The average score on this problem was 67%.

### Problem 6.3

Select all the test statistics that Eric can use to conduct his hypothesis.

• The proportion of toy dogs in his sample.

• The number of toy dogs in his sample.

• The absolute difference of the sample proportion of toy dogs and 0.3.

• The absolute difference of the sample proportion of toy dogs and 0.5.

• The TVD between his sample and the population.

• Option 1: This option is correct. According to our null hypothesis, we’re trying to compare the proportion of toy dogs win rates to the proportion of toy dogs. Thus taking the proportion of toy dogs in Eric’s sample is a perfectly valid test statistic.

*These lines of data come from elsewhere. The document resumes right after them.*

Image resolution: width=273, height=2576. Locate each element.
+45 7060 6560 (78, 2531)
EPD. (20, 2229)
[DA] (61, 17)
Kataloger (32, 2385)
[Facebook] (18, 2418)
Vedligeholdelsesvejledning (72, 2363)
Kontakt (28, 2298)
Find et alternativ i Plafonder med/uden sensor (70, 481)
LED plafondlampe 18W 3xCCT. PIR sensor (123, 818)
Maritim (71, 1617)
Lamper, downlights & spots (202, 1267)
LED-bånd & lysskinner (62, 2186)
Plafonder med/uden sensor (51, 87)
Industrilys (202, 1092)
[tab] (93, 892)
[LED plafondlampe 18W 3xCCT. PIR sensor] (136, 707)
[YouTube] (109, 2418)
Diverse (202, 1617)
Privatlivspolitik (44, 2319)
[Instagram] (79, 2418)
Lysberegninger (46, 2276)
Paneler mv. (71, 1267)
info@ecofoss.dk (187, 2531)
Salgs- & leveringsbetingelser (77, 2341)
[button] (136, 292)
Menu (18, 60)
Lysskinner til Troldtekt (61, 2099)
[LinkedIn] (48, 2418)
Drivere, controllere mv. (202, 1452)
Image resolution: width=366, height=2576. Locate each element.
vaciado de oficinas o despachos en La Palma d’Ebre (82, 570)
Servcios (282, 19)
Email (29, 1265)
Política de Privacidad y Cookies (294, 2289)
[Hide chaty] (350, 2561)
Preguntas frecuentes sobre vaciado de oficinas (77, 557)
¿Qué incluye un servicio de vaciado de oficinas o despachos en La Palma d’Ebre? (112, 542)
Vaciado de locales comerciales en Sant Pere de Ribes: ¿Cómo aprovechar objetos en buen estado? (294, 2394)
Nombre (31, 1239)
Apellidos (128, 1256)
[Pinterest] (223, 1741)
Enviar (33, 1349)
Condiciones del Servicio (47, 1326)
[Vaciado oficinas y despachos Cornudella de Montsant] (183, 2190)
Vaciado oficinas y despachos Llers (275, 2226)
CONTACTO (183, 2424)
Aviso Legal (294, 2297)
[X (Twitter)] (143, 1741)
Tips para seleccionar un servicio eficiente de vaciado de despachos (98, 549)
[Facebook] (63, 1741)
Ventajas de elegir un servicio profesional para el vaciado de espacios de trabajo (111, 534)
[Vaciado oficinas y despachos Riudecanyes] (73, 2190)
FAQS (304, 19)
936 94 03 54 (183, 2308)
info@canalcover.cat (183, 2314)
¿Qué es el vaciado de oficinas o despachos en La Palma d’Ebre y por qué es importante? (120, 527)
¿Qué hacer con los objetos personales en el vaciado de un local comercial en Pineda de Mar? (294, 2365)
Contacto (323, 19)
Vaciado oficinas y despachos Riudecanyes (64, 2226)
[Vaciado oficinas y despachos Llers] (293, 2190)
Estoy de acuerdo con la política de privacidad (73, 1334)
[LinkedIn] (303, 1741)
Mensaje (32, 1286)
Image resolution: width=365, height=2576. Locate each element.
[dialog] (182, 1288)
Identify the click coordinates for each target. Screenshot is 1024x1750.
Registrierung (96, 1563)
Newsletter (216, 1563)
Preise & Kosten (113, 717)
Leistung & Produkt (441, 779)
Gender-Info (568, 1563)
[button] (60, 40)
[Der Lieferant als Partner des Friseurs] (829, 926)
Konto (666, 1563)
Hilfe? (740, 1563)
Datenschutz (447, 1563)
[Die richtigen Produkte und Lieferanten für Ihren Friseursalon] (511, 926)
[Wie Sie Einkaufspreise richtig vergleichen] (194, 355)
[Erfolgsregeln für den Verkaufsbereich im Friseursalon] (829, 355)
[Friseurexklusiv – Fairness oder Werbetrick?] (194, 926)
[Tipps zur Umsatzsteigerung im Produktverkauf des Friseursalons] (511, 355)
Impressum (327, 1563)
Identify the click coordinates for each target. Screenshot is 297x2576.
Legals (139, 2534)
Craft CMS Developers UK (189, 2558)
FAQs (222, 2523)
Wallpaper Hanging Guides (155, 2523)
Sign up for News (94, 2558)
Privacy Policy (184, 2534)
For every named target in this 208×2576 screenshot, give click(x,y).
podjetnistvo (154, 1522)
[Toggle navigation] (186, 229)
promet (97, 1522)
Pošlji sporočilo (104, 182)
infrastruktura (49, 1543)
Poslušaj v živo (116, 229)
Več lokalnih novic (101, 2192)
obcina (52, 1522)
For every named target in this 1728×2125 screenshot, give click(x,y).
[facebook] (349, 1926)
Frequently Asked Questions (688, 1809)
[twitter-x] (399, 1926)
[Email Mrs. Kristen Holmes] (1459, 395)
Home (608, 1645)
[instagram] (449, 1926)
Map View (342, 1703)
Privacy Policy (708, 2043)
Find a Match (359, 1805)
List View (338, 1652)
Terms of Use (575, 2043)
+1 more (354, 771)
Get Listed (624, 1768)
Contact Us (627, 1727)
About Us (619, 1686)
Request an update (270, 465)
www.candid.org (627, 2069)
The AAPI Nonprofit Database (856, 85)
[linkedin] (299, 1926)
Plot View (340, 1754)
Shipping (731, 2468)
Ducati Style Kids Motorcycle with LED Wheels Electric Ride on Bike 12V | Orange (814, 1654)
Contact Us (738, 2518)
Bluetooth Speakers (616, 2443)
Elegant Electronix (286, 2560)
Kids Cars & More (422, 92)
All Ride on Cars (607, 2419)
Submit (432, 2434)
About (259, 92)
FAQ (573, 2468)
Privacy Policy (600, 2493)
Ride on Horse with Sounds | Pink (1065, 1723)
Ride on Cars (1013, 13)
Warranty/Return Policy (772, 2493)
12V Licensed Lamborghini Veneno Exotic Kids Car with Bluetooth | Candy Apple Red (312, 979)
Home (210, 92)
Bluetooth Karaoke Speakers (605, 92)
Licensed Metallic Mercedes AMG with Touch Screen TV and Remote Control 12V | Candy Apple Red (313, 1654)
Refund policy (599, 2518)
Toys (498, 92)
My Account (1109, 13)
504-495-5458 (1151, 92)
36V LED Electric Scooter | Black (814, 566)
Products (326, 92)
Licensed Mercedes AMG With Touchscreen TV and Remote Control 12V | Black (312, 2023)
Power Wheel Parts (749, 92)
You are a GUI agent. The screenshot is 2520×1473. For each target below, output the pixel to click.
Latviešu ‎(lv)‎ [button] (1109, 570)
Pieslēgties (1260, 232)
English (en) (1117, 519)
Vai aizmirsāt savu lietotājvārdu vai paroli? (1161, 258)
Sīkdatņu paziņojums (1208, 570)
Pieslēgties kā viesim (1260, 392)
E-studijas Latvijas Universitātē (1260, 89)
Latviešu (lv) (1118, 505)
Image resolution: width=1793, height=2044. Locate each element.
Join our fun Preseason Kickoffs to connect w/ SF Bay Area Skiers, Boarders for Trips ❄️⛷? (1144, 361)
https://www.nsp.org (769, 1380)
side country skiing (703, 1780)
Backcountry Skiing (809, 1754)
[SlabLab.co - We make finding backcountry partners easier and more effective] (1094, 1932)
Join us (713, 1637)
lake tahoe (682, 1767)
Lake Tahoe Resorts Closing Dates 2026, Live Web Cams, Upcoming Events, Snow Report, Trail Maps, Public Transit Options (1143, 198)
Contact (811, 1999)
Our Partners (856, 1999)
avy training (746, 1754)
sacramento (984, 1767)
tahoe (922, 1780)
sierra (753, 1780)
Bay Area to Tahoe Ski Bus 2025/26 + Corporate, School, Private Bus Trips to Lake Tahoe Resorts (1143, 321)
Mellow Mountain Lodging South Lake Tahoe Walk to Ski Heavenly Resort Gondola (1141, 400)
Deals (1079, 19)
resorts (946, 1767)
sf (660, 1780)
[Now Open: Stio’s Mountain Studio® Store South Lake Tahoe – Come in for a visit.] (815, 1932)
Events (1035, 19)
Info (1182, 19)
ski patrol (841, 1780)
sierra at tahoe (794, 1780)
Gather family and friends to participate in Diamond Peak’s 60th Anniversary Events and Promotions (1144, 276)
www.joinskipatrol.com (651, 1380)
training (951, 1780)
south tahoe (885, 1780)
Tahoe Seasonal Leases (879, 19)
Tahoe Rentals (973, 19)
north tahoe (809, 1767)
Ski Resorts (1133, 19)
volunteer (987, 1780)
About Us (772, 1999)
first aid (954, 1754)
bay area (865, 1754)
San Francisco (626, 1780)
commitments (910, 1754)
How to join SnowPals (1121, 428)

• Option 2: This option is incorrect. The raw number of toy dogs in his sample doesn’t really tell us how much toy dogs are winning compared to the rest of the population. Looking back at our null hypothesis, we’re trying to compare two proportions.

• Option 3: This option is incorrect. The absolute difference of the sample proportion of toy dogs and 0.3 doesn’t help us because the absolute difference won’t tell us whether or not the sample proportion of toy dogs is lower than 0.3 or higher than 0.3.

• Option 4: This option is incorrect for the same reasoning as above, but also 0.5 isn’t a relevant number anyways.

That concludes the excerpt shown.